Aim of the task:
Exactly the lines from the one with "Task: Open the" through the end of the data below must be set down, and no pictures with them.

Data for this exercise:
^^^^

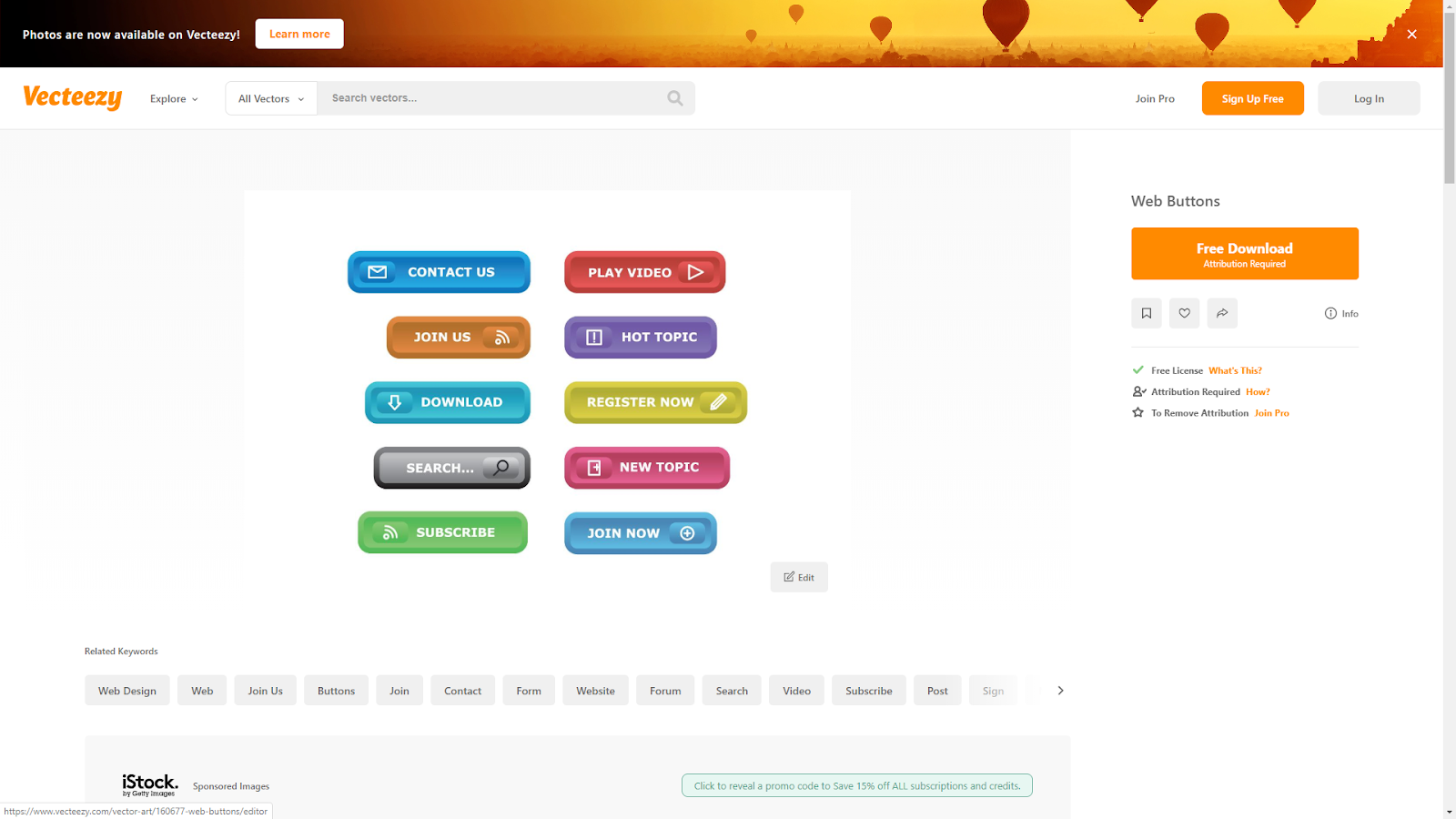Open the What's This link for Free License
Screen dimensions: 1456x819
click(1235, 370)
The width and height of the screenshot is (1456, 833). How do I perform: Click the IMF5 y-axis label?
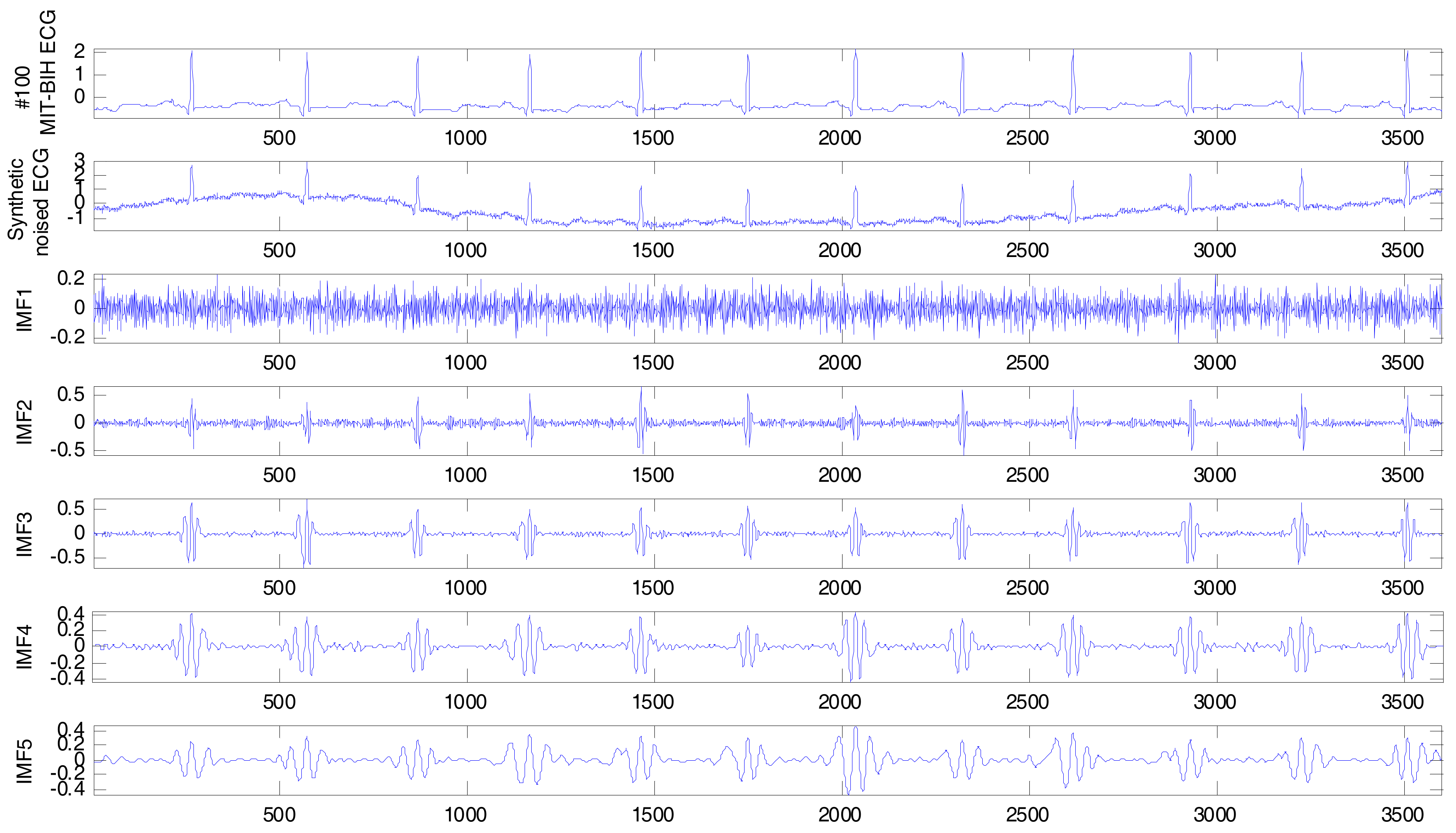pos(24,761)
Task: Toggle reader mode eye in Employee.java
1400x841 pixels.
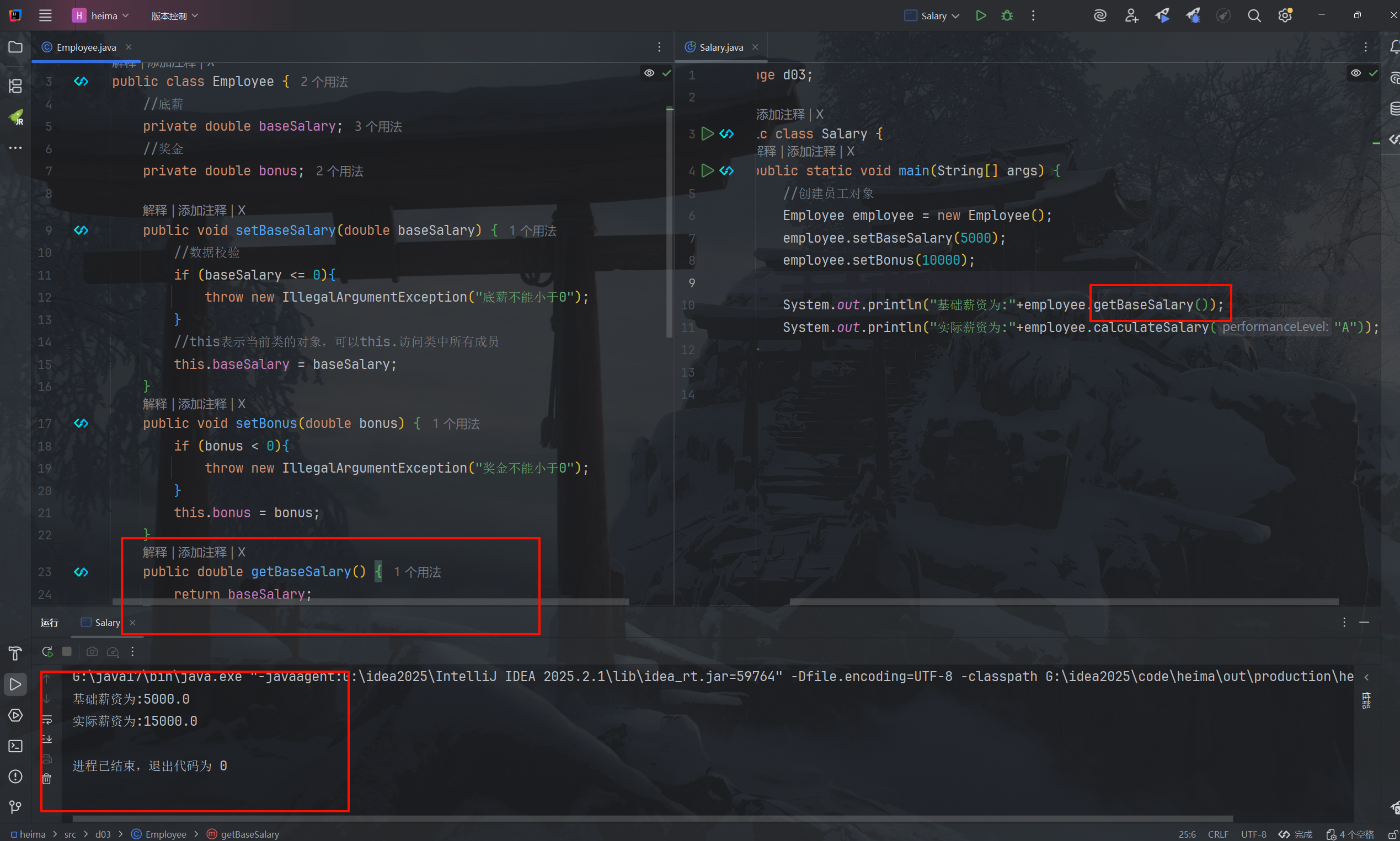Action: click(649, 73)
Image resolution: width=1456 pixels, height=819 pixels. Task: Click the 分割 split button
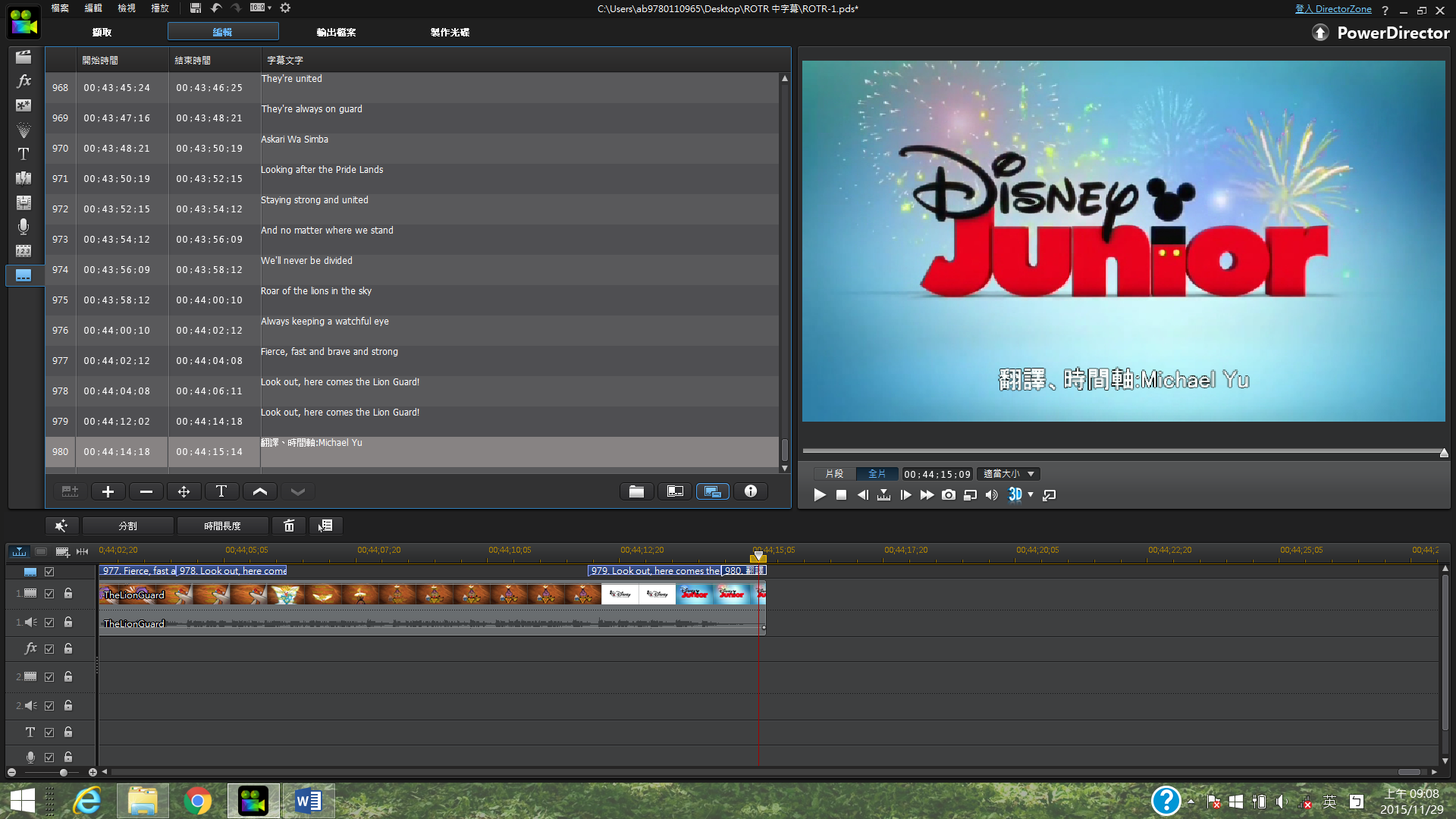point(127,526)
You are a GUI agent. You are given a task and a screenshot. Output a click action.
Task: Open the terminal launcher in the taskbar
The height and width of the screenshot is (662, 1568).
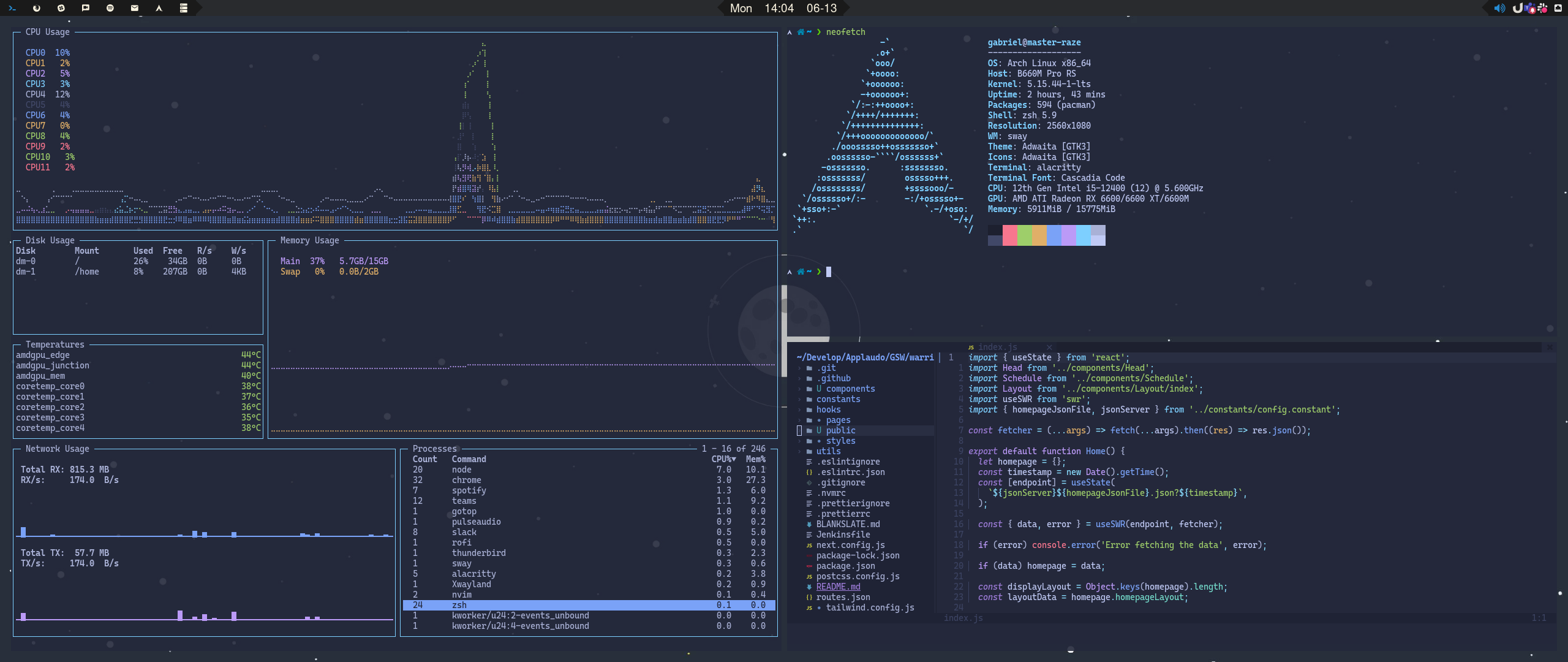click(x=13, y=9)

^^^^

Response below:
Task: Open the terminal launcher in the taskbar
The height and width of the screenshot is (662, 1568).
click(x=13, y=9)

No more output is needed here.